* Aim: Rewrite the listing from the line with "Task: Click the 服务大厅 monitor icon" up to and including the line with "Action: tap(1366, 109)", putting "Bevel" in place of "Extrude" and leaving everything else unchanged.

# Start of Records for this task

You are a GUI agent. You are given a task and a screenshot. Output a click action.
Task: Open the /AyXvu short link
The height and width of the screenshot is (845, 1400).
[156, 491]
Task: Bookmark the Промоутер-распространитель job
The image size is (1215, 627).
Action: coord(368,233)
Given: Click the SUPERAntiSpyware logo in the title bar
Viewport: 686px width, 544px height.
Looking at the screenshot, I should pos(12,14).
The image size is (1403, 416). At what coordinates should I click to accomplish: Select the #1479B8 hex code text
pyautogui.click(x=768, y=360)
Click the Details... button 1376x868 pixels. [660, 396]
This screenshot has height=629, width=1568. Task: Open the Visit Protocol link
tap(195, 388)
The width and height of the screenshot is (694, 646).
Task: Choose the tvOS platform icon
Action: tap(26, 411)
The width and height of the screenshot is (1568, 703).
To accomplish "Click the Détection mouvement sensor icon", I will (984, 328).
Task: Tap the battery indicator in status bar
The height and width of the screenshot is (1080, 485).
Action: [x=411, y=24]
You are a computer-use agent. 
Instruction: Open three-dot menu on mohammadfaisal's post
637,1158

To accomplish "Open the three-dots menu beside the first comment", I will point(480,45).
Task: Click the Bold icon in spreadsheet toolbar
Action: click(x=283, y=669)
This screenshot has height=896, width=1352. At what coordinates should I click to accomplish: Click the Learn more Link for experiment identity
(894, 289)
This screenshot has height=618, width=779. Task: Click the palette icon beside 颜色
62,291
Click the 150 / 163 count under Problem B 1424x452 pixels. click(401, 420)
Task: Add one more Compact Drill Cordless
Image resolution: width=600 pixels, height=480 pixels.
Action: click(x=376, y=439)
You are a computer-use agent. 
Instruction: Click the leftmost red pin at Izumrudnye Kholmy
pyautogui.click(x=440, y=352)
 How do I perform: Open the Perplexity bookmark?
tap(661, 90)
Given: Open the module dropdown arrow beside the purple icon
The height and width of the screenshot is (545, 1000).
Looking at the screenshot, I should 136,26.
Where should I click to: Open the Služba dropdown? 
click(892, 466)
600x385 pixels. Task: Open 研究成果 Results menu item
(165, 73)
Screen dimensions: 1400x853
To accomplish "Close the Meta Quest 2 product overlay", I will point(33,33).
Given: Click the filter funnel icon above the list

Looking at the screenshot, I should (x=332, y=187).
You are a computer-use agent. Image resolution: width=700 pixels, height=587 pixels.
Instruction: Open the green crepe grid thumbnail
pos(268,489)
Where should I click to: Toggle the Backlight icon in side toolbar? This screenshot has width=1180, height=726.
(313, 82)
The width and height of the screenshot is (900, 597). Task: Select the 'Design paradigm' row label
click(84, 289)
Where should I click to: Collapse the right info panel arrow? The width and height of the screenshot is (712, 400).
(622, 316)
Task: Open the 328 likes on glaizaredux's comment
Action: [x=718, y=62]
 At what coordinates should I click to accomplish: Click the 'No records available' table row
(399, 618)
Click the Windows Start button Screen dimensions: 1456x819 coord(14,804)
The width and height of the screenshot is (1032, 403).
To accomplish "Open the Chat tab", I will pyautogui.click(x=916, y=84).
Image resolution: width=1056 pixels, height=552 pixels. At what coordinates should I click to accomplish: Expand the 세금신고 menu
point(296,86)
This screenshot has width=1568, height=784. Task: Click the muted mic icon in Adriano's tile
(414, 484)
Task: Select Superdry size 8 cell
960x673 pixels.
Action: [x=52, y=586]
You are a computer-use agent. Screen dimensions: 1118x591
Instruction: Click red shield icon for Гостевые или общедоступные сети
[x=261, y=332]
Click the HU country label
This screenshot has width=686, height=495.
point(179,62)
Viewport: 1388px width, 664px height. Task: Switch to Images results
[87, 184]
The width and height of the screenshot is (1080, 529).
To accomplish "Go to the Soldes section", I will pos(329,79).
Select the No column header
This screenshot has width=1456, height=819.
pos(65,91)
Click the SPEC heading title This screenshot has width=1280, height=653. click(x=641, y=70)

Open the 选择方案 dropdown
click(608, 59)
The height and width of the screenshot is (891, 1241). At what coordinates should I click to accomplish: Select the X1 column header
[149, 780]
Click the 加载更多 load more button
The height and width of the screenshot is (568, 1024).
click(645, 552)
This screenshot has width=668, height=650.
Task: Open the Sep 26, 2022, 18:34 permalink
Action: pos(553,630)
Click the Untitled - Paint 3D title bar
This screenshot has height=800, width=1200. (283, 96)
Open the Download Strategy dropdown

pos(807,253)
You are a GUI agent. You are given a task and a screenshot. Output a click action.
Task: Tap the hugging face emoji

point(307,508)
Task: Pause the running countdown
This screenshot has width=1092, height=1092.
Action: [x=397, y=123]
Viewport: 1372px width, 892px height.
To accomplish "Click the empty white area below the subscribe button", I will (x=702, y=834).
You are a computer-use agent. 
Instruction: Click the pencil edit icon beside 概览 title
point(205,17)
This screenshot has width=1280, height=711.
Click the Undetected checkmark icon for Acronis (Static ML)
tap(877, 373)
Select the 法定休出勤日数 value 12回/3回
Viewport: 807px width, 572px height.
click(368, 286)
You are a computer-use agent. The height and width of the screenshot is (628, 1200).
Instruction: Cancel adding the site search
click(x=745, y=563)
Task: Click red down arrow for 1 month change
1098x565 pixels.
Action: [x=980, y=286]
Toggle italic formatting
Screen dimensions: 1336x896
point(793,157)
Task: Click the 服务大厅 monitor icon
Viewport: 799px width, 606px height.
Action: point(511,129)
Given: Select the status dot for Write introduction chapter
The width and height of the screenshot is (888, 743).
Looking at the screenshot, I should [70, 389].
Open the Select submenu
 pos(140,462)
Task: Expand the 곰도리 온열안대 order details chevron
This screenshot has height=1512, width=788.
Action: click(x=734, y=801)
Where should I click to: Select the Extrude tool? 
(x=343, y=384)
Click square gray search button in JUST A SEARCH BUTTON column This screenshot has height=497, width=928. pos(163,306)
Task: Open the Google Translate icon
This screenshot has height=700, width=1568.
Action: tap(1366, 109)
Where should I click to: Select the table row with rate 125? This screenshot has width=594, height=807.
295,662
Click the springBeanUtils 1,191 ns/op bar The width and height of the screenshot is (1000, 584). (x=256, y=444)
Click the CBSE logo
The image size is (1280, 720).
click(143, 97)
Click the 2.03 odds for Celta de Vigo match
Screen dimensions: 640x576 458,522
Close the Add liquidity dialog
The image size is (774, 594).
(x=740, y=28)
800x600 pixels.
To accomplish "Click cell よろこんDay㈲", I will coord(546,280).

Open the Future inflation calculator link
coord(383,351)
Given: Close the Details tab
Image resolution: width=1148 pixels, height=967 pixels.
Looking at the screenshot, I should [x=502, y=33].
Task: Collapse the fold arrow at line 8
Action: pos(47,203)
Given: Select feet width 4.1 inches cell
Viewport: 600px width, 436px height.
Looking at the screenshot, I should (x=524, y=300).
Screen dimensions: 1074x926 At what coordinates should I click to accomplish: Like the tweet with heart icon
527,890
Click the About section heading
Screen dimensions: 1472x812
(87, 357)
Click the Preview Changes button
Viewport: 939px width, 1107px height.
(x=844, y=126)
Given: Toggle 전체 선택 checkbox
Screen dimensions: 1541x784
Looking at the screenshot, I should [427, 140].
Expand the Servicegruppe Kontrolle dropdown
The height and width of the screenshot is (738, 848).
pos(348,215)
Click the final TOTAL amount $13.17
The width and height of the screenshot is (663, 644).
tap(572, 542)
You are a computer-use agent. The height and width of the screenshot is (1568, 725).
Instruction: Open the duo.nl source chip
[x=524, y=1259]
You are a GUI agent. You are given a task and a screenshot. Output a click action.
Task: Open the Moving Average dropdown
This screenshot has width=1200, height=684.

# End of Records for this task

* Result below:
Task: Click the 服务大厅 monitor icon
Viewport: 799px width, 606px height.
Action: point(511,129)
Given: Select the status dot for Write introduction chapter
The width and height of the screenshot is (888, 743).
Looking at the screenshot, I should [70, 389].
Open the Select submenu
 pos(140,462)
Task: Expand the 곰도리 온열안대 order details chevron
This screenshot has height=1512, width=788.
Action: click(x=734, y=801)
Where should I click to: Select the Bevel tool? 
(x=343, y=384)
Click square gray search button in JUST A SEARCH BUTTON column This screenshot has height=497, width=928. pos(163,306)
Task: Open the Google Translate icon
This screenshot has height=700, width=1568.
Action: tap(1366, 109)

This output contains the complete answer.